[AIM OF THE TASK]
Repeat the data below verbatim, from the line containing "Click the yellow SCREEN" through the line containing "Action: point(1097,791)", inclusive.
-- start --
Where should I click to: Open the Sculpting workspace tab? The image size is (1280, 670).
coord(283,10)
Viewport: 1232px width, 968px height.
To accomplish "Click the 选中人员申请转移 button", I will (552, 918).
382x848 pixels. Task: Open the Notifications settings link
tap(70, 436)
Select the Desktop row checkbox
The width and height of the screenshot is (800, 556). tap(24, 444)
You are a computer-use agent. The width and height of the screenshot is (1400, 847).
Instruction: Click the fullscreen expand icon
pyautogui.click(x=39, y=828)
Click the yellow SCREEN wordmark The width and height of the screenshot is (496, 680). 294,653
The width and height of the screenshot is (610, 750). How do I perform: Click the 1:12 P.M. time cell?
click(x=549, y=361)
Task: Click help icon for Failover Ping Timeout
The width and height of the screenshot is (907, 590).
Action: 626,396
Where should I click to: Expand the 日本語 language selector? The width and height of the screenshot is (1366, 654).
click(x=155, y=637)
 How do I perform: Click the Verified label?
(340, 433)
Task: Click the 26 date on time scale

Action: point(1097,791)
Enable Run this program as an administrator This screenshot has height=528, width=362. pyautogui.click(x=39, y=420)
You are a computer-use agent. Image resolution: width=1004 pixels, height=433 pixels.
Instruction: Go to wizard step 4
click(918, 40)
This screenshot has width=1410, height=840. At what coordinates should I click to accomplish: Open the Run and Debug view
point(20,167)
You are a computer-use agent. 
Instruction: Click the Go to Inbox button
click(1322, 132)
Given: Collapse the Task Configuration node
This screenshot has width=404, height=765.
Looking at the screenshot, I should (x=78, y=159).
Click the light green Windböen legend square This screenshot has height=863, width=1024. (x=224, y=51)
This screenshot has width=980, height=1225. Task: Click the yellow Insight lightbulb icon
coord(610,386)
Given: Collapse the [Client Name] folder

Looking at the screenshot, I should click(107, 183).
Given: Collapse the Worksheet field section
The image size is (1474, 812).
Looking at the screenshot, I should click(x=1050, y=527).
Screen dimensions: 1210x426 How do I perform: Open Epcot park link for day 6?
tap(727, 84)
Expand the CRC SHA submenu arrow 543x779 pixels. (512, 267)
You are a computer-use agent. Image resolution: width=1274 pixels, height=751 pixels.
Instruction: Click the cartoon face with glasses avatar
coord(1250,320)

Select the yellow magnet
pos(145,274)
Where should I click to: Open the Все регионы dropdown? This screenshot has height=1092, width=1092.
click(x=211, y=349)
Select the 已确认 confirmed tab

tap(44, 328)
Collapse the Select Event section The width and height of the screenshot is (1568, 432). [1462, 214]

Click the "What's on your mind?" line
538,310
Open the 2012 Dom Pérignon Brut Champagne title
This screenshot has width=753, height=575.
-- end --
[OUTPUT]
Click the yellow SCREEN wordmark The width and height of the screenshot is (496, 680). 294,653
The width and height of the screenshot is (610, 750). How do I perform: Click the 1:12 P.M. time cell?
click(x=549, y=361)
Task: Click help icon for Failover Ping Timeout
The width and height of the screenshot is (907, 590).
Action: 626,396
Where should I click to: Expand the 日本語 language selector? The width and height of the screenshot is (1366, 654).
click(x=155, y=637)
 How do I perform: Click the Verified label?
(340, 433)
Task: Click the 26 date on time scale

Action: point(1097,791)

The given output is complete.